After reading the China Post's litany of Western politicians who turned the other cheek when confronted by hecklers, I was tempted to find a few counter-examples:
(Sure wish I could find video of former Canadian Prime Minister Jean Chretien strangling a protester back in 1996. Richard Nixon and Jean Chretien - one of these is NOT a Quaker.)
Why Western politicians don't confront citizens who interrupt their rallies more frequently is really just an issue of tactics. First, there's often nothing to be gained by giving fringe ideas the dignity of a response. And secondly, a politician who engages hecklers is a politician who is allowing his opponents to set his agenda. Every minute of time that he spends answering hecklers is a minute not spent delivering his own message. Particularly on this latter point I can see why a person might say it was somewhat unwise for Taiwan's president to respond to the critics in the crowd. But surely the brouhaha was entirely out of proportion to the "offense". It almost seems like we're being issued a new set of rules: those who govern are henceforth forbidden from ever speaking back to those that they govern.

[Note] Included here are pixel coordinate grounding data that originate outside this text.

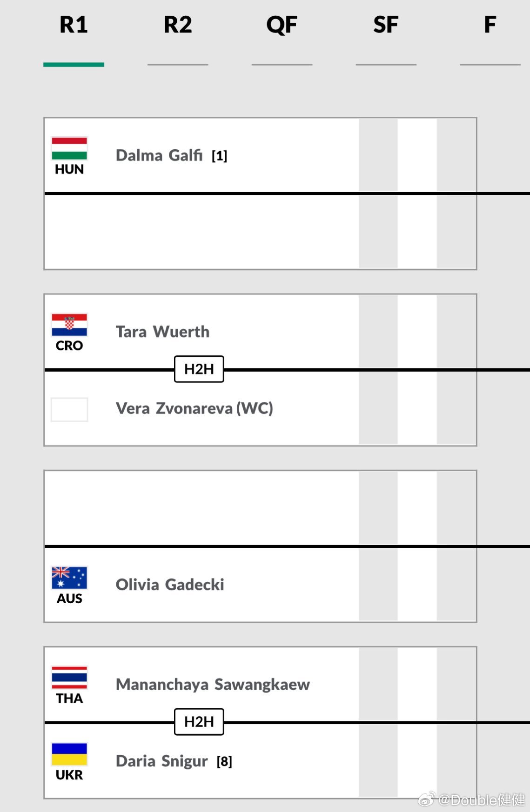Select Vera Zvonareva (WC) player name
530x812 pixels.
[x=194, y=408]
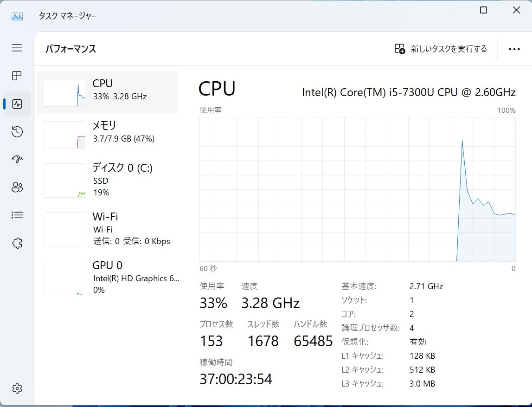
Task: Select the Memory performance item
Action: tap(107, 135)
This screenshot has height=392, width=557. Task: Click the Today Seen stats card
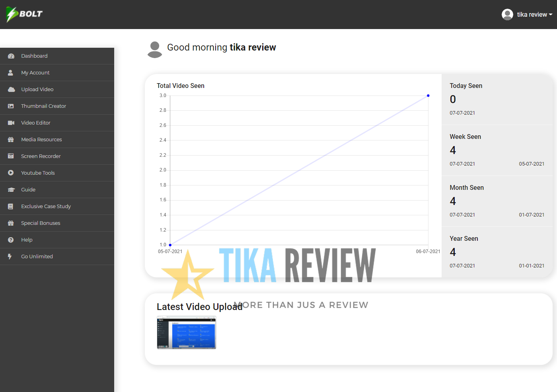497,99
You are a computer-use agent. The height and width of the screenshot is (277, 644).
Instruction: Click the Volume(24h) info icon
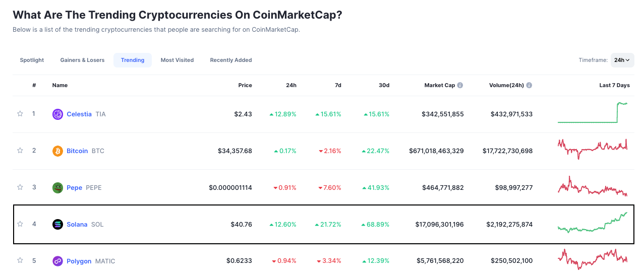(x=529, y=86)
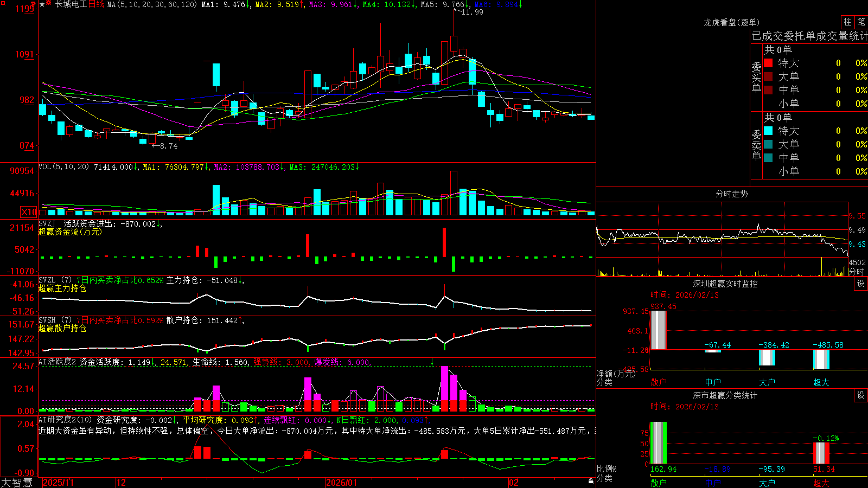The width and height of the screenshot is (868, 488).
Task: Click the lock icon at timeline end
Action: [591, 481]
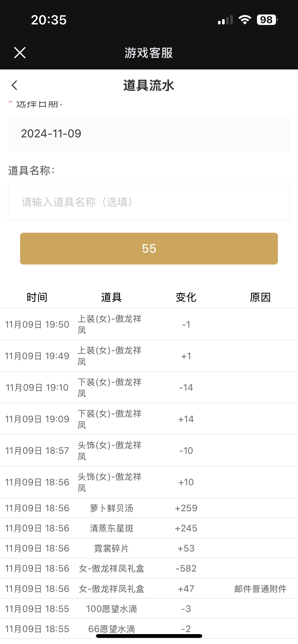Select the 变化 column header

click(x=186, y=297)
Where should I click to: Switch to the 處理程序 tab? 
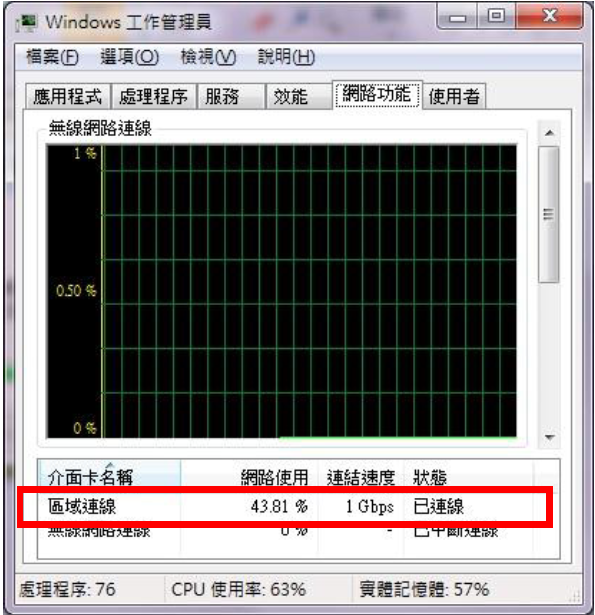[153, 96]
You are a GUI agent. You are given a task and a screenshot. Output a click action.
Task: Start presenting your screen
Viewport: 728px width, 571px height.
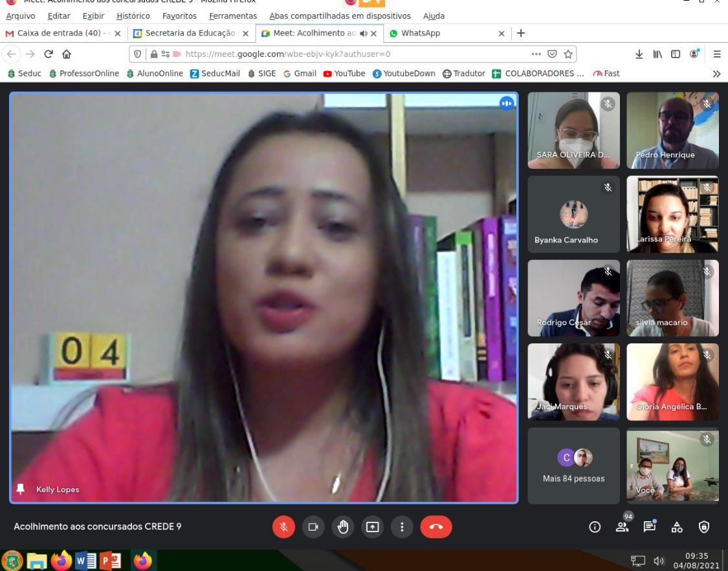point(373,527)
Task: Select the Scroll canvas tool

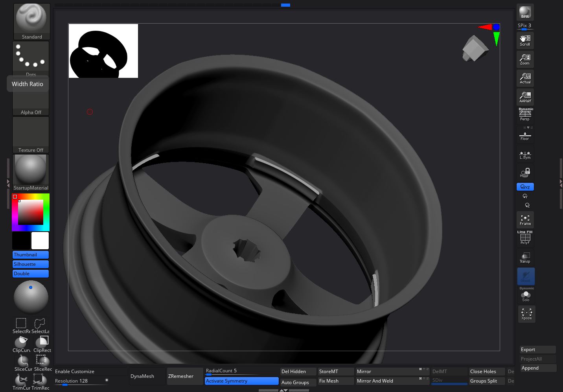Action: [525, 40]
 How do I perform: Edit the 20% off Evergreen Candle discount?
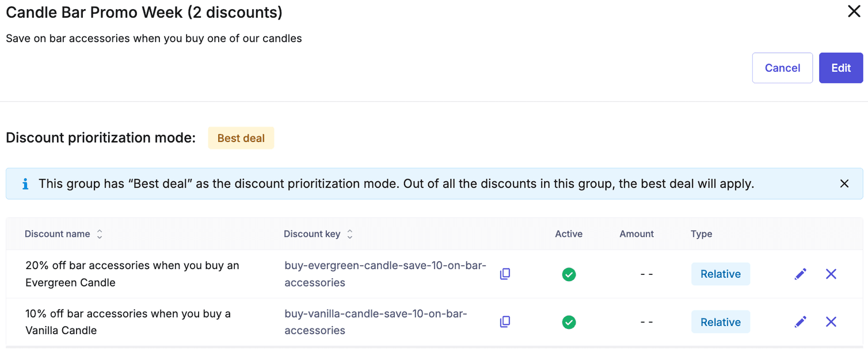click(x=800, y=274)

That the China Post damns President Chen for whatever he does I take as a given; that the Taipei Times objects as well to his confronting of hecklers suggests something more is at play here. My pet theory about this reverse Confucianism is that it may have something to do with holdover attitudes from the martial law era. Nobody in the world likes to be called out by authority, but in Taiwan there's an additional dynamic. You see, for forty years, Taiwanese dictators could publicly denounce anyone they liked. And if you were one of the ones being denounced, you knew you were in pretty deep trouble indeed. No wonder people here have a stronger than usual aversion to being criticized by their leaders! The days of the political prisons and the knock on the door in the middle of the night may all be gone, but those memories still linger. Taiwanese may be free now, but deep down, they're still a little afraid. And that, I think, creates a conundrum.
Taiwanese are free, and they want the freedom to criticize. But they're still afraid, so they don't want others to be free to criticize THEM. So it's freedom for me, but not for thee.
Frankly, this foreigner just doesn't see how that can really work.